Power and heat for Mars, deep space
Since 2003, INL researchers and engineers have participated in four missions for NASA.
That includes support for the radioisotope heater units that warmed the Spirit and Opportunity rovers during the 2003 Mars Exploration Rover mission.
More recently, INL has assembled and tested the systems that power and heat spacecraft and rovers as they gather data.
In 2006, the Pluto New Horizons spacecraft launched with a radioisotope power system provided by INL. That system is still generating electricity and heat as the craft approaches the edge of the solar system. Nearly four years after passing Pluto in 2015, New Horizons flew by and photographed Ultima Thule in the Kuiper Belt, the most distant object in the solar system ever explored by humans— 4.1 billion miles away.
The second RPS assembled and tested for NASA at INL left Earth in 2011 on NASA’s Curiosity rover.
Finally, INL delivered an RPS for the latest Mars Rover, Perseverance, which is scheduled for launch in late July or early August 2020. Once the rover lands, its RPS will provide a source of power and heat for the rover’s instruments and onboard systems as it explores the surface.
Center for Space Nuclear Research
Idaho National Laboratory is home to the Center for Space Nuclear Research (CSNR), which invites undergraduate and graduate-level students to work with INL scientists on space nuclear research of potential interest to NASA. CSNR researchers have studied a tungsten-based fuel for use in a nuclear thermal rocket that emits a clean, nonradioactive exhaust.
NASA luminaries and supporting players from Idaho
Barbara Morgan of McCall was the first teacher in space onboard the STS-Endeavor in 2007 for a mission to the International Space Station.
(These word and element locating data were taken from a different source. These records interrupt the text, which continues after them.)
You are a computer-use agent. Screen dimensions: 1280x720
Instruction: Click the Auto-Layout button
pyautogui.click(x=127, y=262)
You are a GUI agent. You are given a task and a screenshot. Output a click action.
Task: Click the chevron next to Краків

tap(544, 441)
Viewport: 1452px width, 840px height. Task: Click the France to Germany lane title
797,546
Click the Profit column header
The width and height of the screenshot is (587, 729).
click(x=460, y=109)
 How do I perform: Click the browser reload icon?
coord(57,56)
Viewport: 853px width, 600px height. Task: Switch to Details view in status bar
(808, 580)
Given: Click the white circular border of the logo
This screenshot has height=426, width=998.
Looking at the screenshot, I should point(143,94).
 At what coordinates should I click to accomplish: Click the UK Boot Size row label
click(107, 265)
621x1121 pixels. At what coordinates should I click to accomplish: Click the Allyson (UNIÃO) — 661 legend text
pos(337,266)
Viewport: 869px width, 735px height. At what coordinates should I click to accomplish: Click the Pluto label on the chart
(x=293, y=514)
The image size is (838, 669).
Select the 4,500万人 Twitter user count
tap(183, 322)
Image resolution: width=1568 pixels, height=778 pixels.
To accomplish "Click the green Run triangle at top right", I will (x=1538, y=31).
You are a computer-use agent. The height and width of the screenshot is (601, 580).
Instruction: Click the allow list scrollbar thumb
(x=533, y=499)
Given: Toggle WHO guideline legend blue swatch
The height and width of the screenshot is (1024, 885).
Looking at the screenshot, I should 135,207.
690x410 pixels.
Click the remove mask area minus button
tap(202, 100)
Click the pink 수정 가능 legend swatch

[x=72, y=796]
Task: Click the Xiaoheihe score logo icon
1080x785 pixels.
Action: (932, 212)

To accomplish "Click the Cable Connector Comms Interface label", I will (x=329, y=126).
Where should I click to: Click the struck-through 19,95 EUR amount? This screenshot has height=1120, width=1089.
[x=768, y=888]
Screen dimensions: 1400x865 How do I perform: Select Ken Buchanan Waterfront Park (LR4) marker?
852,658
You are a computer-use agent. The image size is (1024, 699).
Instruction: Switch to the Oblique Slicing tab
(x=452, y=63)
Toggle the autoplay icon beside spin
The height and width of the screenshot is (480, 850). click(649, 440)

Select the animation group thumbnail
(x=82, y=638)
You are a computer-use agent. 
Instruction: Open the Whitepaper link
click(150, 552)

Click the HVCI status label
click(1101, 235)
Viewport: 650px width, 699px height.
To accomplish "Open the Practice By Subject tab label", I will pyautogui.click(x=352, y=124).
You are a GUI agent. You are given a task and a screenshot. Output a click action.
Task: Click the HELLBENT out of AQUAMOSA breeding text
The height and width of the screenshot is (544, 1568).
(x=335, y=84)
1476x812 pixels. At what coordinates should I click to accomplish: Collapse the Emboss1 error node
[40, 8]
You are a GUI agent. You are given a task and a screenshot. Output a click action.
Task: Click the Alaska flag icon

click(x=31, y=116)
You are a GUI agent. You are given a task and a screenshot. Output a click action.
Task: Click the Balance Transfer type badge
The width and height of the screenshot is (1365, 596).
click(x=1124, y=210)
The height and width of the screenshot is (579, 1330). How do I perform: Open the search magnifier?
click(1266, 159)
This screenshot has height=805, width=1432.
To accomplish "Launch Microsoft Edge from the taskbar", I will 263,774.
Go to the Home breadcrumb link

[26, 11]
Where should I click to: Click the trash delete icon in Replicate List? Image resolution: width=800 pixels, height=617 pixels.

She served as robotic arm operator and transfer coordinator, directing the transfer of over 5,000 pounds of cargo to the ISS and bringing home over 3,000 pounds.
John Herrington of Lewiston, a member of the Chickasaw Nation and the first Native American in space, flew on the shuttle Endeavor in 2002. After leaving NASA and retiring from the U.S. Navy in 2005, he earned a Ph.D. in education from the University of Idaho.
Nick Bernardini, now at JPL, is the planetary protection lead on Curiosity and the 2020 Perseverance mission. He earned his Ph.D. in microbiology, molecular biology and biochemistry at UI in 2008.
Jason Barnes, an associate professor at UI, is a founding member and deputy principal investigator on NASA’s Dragonfly project, the robotic rotorcraft lander planned to launch for Saturn’s Titan moon in 2025.
David Atkinson, UI professor of electrical engineering from ’89 to ’16, is now senior systems engineer at JPL on the Saturn Ice Giant Probe Mission.